Last insight you'd ever have expected from a Dursley, but Shannon and her fellow Wanderers in CoPhi let Mrs. D have it yesterday. What a dramatically impressive Potter report they did, complete with Blooper Reel and authentic Hogwarts comestibles! They need to share it with the world.
I later shared the last remnant of the Butter Beer with students in HAP 101, one of whom-- obviously not a fan-- unhappily discovered its essence as cream soda. No magic. Face reality, James.
(Daniel Radcliffe was on the radio right before the Wanderers' report, btw. Heard him during my eerily solitary bikeride through shutdown-shuddered Stones River.)

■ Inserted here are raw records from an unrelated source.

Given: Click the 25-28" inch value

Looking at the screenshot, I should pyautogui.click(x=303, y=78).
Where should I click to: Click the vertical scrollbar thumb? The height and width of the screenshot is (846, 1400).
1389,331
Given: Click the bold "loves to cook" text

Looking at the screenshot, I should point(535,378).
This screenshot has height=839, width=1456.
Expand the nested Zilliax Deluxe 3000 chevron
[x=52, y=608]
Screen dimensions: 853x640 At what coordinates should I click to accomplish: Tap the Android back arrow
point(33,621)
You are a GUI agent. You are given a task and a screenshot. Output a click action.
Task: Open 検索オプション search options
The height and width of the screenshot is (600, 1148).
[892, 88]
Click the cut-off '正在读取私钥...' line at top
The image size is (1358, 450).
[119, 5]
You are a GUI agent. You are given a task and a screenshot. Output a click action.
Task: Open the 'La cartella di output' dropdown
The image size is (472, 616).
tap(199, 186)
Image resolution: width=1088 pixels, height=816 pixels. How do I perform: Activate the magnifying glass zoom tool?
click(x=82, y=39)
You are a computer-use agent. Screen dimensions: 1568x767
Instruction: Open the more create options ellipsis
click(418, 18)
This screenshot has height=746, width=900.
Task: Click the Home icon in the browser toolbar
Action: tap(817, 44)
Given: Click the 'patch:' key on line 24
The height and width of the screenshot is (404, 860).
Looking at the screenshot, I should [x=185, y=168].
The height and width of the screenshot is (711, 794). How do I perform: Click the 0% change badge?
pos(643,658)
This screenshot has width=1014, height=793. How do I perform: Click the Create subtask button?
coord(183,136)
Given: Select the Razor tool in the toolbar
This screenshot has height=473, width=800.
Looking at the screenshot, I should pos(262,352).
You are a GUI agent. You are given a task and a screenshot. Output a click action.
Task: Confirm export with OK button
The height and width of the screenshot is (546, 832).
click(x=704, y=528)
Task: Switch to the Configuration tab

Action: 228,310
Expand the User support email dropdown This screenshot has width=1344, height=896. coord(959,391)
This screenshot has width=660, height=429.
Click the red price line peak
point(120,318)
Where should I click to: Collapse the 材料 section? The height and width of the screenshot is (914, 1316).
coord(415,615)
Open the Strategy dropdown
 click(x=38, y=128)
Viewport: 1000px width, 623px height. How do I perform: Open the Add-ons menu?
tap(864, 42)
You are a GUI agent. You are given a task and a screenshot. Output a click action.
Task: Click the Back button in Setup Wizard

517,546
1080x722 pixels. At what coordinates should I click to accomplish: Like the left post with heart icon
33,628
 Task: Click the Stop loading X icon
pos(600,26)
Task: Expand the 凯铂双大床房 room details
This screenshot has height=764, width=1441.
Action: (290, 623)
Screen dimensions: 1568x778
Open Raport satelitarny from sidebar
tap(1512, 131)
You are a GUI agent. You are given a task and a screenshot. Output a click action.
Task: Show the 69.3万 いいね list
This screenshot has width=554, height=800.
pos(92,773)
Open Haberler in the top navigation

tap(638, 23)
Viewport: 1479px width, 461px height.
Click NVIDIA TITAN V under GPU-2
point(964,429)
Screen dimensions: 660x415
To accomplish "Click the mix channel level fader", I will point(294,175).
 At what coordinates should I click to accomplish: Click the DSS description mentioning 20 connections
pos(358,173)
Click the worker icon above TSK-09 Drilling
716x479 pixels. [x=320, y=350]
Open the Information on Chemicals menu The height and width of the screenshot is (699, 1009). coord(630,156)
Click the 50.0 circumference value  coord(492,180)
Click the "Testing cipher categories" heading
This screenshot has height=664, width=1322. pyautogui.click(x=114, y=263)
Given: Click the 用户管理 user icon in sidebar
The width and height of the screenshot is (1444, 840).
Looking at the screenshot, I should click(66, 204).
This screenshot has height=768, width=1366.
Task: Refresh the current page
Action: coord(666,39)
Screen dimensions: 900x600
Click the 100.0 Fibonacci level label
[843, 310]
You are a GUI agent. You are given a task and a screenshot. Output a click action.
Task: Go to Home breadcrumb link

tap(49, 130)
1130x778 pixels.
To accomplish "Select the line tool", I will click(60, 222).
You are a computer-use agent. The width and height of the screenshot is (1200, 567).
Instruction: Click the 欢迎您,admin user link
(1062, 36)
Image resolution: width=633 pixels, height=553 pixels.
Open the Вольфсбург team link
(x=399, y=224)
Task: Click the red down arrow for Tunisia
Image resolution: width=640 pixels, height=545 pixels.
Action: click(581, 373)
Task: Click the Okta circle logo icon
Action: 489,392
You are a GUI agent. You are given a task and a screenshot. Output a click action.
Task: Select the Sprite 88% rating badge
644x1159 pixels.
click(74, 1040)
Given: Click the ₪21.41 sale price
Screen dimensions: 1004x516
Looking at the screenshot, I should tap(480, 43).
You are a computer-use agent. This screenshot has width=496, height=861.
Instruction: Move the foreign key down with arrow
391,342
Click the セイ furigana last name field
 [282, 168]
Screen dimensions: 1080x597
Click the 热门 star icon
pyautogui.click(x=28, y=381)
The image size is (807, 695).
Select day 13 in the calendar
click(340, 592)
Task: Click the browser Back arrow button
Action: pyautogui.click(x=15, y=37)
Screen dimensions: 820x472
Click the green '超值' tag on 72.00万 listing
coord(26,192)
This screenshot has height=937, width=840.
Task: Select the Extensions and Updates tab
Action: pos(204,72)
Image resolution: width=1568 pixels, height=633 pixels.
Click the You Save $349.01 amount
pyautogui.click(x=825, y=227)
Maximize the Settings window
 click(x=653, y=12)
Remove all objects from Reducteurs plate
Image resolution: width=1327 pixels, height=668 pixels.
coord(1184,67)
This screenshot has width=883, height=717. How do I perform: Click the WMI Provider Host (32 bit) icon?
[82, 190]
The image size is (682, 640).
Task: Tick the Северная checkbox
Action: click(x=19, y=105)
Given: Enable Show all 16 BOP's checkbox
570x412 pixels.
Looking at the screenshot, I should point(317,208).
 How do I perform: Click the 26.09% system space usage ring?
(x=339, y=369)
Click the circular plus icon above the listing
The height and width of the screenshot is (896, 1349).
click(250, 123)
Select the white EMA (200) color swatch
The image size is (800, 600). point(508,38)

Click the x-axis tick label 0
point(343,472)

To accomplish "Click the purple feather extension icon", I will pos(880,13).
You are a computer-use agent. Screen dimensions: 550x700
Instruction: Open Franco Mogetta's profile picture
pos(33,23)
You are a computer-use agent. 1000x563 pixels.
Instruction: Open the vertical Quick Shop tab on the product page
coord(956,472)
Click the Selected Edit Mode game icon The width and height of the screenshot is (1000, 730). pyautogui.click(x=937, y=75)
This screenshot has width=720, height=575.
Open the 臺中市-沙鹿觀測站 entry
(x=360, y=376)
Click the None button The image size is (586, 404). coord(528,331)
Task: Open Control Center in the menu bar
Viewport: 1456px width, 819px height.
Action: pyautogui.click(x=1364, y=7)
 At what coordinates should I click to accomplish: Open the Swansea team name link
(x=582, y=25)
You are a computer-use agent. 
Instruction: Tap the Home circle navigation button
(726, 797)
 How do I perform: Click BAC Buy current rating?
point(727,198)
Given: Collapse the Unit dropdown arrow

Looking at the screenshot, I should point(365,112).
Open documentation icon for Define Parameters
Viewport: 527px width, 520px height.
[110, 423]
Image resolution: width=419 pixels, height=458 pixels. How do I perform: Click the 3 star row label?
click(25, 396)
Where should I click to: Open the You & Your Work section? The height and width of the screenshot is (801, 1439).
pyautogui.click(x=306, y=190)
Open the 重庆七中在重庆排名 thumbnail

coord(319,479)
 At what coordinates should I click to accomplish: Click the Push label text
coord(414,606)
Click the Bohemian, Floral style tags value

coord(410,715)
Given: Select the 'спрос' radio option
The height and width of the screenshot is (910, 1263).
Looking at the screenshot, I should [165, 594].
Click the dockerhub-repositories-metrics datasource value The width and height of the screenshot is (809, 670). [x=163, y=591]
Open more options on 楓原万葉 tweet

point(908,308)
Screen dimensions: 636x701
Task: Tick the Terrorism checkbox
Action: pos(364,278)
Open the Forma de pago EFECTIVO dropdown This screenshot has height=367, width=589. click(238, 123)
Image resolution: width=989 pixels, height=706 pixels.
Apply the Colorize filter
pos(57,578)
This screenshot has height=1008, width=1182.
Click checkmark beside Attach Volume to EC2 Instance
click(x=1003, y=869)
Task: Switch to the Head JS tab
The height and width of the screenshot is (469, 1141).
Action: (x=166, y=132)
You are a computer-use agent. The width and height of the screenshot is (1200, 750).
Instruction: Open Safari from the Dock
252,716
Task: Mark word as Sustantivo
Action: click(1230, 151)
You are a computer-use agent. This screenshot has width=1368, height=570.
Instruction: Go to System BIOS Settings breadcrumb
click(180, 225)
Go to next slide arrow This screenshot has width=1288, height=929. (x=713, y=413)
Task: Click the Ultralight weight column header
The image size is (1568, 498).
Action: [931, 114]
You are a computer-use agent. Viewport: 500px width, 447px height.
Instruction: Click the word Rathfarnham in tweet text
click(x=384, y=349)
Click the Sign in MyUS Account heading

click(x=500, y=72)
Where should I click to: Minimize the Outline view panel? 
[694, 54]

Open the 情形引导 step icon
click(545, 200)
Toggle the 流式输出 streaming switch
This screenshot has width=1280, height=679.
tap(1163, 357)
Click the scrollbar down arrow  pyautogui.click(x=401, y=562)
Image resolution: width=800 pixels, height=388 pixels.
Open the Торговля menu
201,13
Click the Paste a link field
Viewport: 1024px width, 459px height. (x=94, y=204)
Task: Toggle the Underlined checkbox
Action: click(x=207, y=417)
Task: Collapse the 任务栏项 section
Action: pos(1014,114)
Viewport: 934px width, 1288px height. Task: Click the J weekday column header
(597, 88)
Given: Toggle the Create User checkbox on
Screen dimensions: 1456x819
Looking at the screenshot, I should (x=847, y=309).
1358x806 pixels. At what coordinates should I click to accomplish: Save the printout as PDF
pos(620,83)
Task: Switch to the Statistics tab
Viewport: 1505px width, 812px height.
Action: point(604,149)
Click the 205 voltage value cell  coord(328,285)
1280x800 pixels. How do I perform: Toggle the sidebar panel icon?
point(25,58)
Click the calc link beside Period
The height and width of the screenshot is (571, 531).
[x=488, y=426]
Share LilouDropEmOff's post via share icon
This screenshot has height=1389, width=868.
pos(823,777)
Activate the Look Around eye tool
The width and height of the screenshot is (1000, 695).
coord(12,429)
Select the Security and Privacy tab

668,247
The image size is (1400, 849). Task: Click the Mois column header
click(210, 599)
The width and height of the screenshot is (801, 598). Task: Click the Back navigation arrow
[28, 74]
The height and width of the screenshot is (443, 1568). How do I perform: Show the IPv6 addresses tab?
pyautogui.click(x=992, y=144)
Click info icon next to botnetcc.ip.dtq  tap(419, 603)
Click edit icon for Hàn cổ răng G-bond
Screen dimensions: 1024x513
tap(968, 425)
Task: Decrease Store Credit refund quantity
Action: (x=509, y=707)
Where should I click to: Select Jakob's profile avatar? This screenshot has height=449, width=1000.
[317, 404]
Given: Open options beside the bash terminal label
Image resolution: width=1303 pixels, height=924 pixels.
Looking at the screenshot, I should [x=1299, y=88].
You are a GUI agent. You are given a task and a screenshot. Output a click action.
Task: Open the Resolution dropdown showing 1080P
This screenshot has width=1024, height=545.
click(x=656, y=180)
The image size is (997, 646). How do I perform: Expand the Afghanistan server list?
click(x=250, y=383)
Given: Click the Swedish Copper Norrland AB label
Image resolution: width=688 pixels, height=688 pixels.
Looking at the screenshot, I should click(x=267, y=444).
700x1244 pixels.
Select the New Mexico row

In HAP 101 we learned of Matthieu Ricard's habits of happiness, meditation, mindfulness, freedom from negative emotions etc., and Mihaly Csikszentmihalyi on Flow ("the secret to happiness"). Does it make you happy to achieve an optimally balanced engagement of your particular skills and interests with challenges that elicit them? Some of us seemed to think that sounds like too much work, but Csik.'s point is that it feels effortless and liberating.
I recalled The Monk and the Philosopher, an insightful text in my old Vandy "Meaning of Life" course. Ricard's dad is the philosopher, Jean Francois Revel.
We professional western philosophers are congenitally, occupationally suspicious of "doctrinal" solutions to the problem of the meaning of life (whatever we think that means). We're especially leery of talk about "direct contemplation of absolute truth, beyond all concepts," etc. Ricard and the Buddhists insist, though, that a profound non-doctrinal "inner transformation" of the sort they seek is available to all.
We'll have our little Fall Break and then, guided by Owen Flanagan and Bodhisattva's Brain, we'll talk about it. But we must not just talk, that would miss their point entirely.